Tuesday, February 2, 2010

A sex scandal done right

Americans like to think everything is always bigger and better in the United States. That includes our political sex scandals. Sex in the Oval Office, affairs with South American beauties, illegitimate children with campaign workers. Possibly illegal flirtations with congressional paiges. The occasional hooker, male and female. So scandalous, especially for a nation that somehow manages to be more obsessed with sex than Kinsey while also being as prudish as a born-again Sunday school teacher.

But the last few days, I've realized American politicans are often just amateurs when it comes to matters of the heart and loins. Want a sex scandal? Do a Google News search of Jacob Zuma.

The South African president is a charismatic leader. A former prisoner on the infamous Robben Island - which was where Nelson Mandela was also imprisoned - Zuma took over in 2009, despite a recent rap sheet that included charges of corruption and rape. One case involved bribery. More seriously, he faced charges in 2005 that he raped a woman who was known to be HIV positive. Zuma said the sex was consensual.

That trial led to the type of accusations and revelations that a headline writer at the New York Post fantasizes about. Here's a paragraph from Wikipedia recapping part of the events:

"The trial also generated political controversy when Zuma, who at the time headed the National AIDS Council, admitted that he had not used a condom when having sex with the woman who now accuses him of rape, despite knowing that she was HIV-positive. He stated in court that he took a shower afterwards to 'cut the risk of contracting HIV.'"

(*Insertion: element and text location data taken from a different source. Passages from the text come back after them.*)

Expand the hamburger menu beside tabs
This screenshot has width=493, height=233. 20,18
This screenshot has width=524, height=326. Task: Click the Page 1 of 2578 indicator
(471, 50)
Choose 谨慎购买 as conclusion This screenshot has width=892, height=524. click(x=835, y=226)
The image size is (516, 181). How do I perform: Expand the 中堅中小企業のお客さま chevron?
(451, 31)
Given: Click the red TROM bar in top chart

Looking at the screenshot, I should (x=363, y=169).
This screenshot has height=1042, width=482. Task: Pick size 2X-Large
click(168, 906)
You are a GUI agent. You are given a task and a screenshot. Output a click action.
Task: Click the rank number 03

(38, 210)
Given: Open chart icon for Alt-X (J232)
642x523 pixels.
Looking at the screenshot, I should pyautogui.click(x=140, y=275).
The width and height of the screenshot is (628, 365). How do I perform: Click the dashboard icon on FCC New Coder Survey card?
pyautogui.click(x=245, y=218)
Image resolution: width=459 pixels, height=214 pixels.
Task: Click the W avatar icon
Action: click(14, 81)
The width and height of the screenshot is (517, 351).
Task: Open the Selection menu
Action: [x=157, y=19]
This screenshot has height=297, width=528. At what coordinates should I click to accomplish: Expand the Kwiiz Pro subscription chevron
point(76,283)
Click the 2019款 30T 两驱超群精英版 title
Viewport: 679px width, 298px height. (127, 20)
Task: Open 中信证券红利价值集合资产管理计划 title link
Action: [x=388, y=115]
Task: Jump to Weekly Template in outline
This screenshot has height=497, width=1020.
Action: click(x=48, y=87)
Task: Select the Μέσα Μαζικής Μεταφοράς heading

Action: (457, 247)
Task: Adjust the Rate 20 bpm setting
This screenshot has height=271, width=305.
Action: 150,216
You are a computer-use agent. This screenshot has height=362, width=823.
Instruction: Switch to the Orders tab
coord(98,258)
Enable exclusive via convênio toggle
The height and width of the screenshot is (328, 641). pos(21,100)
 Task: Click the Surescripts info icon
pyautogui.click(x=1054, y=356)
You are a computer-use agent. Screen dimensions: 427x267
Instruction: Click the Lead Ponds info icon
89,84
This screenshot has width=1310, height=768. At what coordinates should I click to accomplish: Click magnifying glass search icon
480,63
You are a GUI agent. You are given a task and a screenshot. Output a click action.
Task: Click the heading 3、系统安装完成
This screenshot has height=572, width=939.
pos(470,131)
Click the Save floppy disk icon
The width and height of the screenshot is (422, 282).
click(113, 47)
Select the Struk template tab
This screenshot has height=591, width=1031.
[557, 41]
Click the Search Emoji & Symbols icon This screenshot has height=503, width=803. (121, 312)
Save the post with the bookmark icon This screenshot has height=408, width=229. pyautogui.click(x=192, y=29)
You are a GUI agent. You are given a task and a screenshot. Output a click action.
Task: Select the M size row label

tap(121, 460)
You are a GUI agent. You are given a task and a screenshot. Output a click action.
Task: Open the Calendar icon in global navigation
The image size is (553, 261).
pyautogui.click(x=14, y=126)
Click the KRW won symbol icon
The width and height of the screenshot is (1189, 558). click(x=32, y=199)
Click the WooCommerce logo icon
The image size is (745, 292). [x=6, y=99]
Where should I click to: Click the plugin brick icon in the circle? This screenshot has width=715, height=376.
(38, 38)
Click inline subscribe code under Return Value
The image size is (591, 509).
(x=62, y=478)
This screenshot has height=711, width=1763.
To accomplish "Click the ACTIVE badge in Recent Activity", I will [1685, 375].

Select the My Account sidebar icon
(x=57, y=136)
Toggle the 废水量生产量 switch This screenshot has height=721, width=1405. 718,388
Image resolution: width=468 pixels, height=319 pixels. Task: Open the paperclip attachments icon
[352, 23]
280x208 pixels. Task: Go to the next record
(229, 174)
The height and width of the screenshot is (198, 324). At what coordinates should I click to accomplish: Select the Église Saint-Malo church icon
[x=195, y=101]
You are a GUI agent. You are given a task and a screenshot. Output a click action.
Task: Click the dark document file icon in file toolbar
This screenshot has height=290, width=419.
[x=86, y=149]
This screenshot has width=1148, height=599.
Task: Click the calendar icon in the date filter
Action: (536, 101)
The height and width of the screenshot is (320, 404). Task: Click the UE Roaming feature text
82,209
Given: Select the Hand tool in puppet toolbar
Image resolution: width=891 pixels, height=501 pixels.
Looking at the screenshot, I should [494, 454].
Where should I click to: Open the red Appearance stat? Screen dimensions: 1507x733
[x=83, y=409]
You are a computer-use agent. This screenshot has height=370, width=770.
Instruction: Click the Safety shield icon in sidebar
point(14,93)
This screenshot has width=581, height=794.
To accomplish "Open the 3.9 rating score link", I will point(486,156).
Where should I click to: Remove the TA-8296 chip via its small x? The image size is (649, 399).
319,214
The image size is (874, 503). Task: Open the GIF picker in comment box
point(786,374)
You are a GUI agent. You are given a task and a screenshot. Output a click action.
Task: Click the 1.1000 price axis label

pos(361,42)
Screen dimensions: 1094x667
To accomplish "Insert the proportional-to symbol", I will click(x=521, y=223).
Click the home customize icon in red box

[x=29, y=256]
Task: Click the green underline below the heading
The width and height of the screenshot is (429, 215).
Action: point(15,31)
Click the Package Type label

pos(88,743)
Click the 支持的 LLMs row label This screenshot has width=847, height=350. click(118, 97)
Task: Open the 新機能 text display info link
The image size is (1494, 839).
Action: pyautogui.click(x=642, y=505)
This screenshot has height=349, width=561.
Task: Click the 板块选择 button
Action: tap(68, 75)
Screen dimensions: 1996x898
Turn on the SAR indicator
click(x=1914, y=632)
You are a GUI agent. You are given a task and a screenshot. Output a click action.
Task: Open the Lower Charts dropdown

What's the most stunning part of that paragraph? At first blush you might say the shower line. Rinse, lather, repeat. Wash away that HIV. Or maybe the line about not using protection despite knowing she was HIV-positive is the most alarming. It certainly might be the most arrogant and dumbest. My choice? The fact he headed the National AIDS Council at the time. Think of someone like C. Everett Koop back in the day saying he had unprotected sex with a woman and then took a bath to cleanse himself of any possible virus.

Who would suffer an on-air coronary first: Chris Matthews or Bill O'Reilly?

Anyway, that's in the past, if not the distant past. Although, imagine an American presidential candidate who sports that resume. Think he'd make it through the New Hampshire primary?

Zuma survived those legal difficulties and ascended to the presidency. Now to the present scandal, which combines aspects of Big Love and the John Edwards fiasco. Zuma's an avowed polygamist. He currently has three wives and has been married five times. All of that's well-known.

He has 20 children. That number was thought to be 19, until this past Sunday, when The Sunday Times in Cape Town reported that Zuma had fathered a child with the daughter of Irvin Khoza, who is a South African soccer administrator (to keep with the American analogies, what would this be like? George W. Bush having a kid with Bud Selig's daughter?). The child was born last October. There are rumors he might marry the woman, which would make her the sixth Mrs. Zuma overall and the fourth active one. Not surprisingly, many were outraged. The front-pages have been filled with angry responses from incredulous opposition. But others saw it as no big deal. And considering Zuma's past and his continued march to power, it's easy to think that viewpoint might end up being the prevailing opinion in the country. If rape, corruption and about 100 other controversies haven't ended Zuma's political career, is one more child born outside his marriage(s) going to do much harm? Maybe a better question would be, should it irreprably harm him?

As someone who rolls his eyes at the outrage - real and fake - that sweeps the U.S. whenever a politican is caught with his pants down or at least unzipped, I say no. But that doesn't mean I necessarily agree with the ANC leader who said, "We are Africans and sitting here all of us, Zuma is our father so we are not qualified to talk about that." People in this country should at least be able to talk about it, and then decide if any actions should follow.

Polygamy, kids with daughter's of friends, disease. Presidents.

Doesn't all of this make Larry Craig seem a little boring?